Maria José Pinto da Cunha de Avilez Nogueira Pinto (23 March 1952 – 6 July 2011) was a Portuguese lawyer and politician. She was a member of the Assembly of the Republic of Portugal, representing the CDS – People's Party and, later, the Social Democratic Party.

==Early life==
Maria José Pinto da Cunha de Avilez Nogueira Pinto was born into an aristocratic family in the Portuguese capital of Lisbon on 23 March 1952. She married Jaime Nogueira Pinto in January 1972. They were both students at the Faculty of Law of the University of Lisbon but, after the overthrow of the Estado Novo regime in April 1974, she interrupted her studies to accompany her husband to the Portuguese colony of Angola, as he had volunteered to do military service there. As a consequence of the outbreak of the civil war in Angola, and before Portugal could withdraw all of its troops, the couple made their way to South Africa, where they were accommodated in a Red Cross refugee camp. They later travelled to Spain and from there to Brazil. When she finally returned to Lisbon, she completed her degree at the University of Coimbra.

==Early career==
On graduation, Pinto became a researcher at the Rural Studies Office of the Catholic University of Portugal. In this capacity she worked on the publishing of the book O Direito da Terra (The Law of Land). Subsequently, still at the Catholic University, she collaborated in the production of a Legal Encyclopedia and a Portuguese-Brazilian Encyclopedia. She was then appointed as vice president of the Portuguese Cinema Institute.

==Political career==
Pinto's political career began in 1992, when he was appointed Undersecretary of State for Culture in the 12th constitutional government, headed by Aníbal Cavaco Silva. However, she resigned a year later. In 1995 she was elected to the Assembly of the Republic as an independent deputy on the list of the CDS – People's Party (CDS-PP), representing Lisbon. In 1996 she formally joined the party. In 1998, after poor election results, the leader of the CDS-PP Manuel Monteiro resigned and Paulo Portas beat Pinto in the ensuing leadership contest. Portas later appointed her as president of the Parliamentary Group of the CDS-PP. However, she did not stand for re-election to the Assembly in 1999. She was elected president of the party's National Council and, in 2005, also became the CDS-PP candidate to be leader to the Lisbon City Council. She did not win but became the councillor with responsibility for social housing, playing an important role in promoting the revitalization of parts of Lisbon.

In March 2007 Pinto entered into conflict with the CDS-PP when Paulo Portas returned to the leadership of the Party. She accused Portas of going against democratically elected bodies of the party. She also accused a CDS-PP deputy of physically assaulting her. In 2009, she was asked to join the list of the liberal-conservative Social Democratic Party (PSD) for the Assembly of the Republic. She was duly elected for the Lisbon constituency and was re-elected in 2011, shortly before her death.

==Other activities==
In addition to her political activities, she was a representative of Portugal in the Ibero-American Co-operation Secretariat, and sat on the advisory boards of the Calouste Gulbenkian Foundation, the António Quadros Foundation and the Alfredo da Costa maternity hospital in Lisbon. She was a regular columnist for newspapers such as Expresso, Público, A Capital, Diário Económico, SIC Notícias, Diário de Notícias and also broadcast on Rádio Renascença.

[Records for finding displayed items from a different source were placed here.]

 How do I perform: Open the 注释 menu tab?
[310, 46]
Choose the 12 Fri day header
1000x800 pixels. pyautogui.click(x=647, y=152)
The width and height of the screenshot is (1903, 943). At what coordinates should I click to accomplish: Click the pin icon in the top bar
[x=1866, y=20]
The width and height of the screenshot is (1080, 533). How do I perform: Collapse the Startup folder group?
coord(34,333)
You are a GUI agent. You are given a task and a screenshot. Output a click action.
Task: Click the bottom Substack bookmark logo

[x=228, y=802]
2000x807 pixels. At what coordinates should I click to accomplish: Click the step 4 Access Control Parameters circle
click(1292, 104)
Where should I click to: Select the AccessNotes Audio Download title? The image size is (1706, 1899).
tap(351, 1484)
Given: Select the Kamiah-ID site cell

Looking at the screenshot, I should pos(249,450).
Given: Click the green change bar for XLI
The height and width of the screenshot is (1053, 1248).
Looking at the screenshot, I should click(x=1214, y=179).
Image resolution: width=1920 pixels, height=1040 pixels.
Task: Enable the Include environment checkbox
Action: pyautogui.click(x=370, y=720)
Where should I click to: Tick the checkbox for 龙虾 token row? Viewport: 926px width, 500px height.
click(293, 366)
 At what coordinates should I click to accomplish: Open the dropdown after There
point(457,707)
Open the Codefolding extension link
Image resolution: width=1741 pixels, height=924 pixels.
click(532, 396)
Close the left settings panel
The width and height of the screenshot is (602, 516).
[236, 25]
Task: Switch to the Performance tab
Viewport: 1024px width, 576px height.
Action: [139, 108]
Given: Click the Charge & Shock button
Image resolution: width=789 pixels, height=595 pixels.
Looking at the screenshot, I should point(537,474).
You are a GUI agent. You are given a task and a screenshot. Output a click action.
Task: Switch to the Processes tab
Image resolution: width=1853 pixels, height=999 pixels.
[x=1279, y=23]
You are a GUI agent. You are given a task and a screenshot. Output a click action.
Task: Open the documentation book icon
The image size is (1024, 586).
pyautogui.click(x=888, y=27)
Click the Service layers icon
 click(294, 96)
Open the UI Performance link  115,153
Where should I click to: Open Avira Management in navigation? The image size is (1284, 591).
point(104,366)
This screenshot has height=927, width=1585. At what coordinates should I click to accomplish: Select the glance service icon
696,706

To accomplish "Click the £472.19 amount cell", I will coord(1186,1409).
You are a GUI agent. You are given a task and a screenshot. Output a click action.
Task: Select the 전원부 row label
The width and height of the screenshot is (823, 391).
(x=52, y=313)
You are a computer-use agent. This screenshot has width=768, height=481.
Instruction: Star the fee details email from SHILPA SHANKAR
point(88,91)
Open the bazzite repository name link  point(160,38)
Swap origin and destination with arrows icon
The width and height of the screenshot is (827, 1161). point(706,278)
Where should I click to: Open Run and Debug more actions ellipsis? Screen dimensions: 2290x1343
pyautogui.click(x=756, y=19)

Maria José Nogueira Pinto died on 6 July 2011, a victim of pancreatic cancer. She had three children, one boy and two girls.

==Awards and honours==
- In 1998, Pinto was awarded the Grand Cross of the Order of Prince Henry (Ordem do Infante D. Henrique).
- She was made a member of the Order of Saint Isabel (Ordem da Rainha Santa Isabel).
- In 2012, the Santa Casa da Misericórdia of Lisbon, a Catholic charity, announced that her name would be given to its new Continuous and Palliative Care Unit. Pinto was closely involved with the charity for much of her life.
- In 2014, the Lisbon City Council inaugurated a memorial to Pinto by the sculptor Rui Sanches.
- The Maria José Nogueira Pinto Social Responsibility Prize is awarded annually by the pharmaceutical company, Merck Sharp & Dohme Lda., to the person considered to have made the greatest contribution to "social responsibility" in Portugal.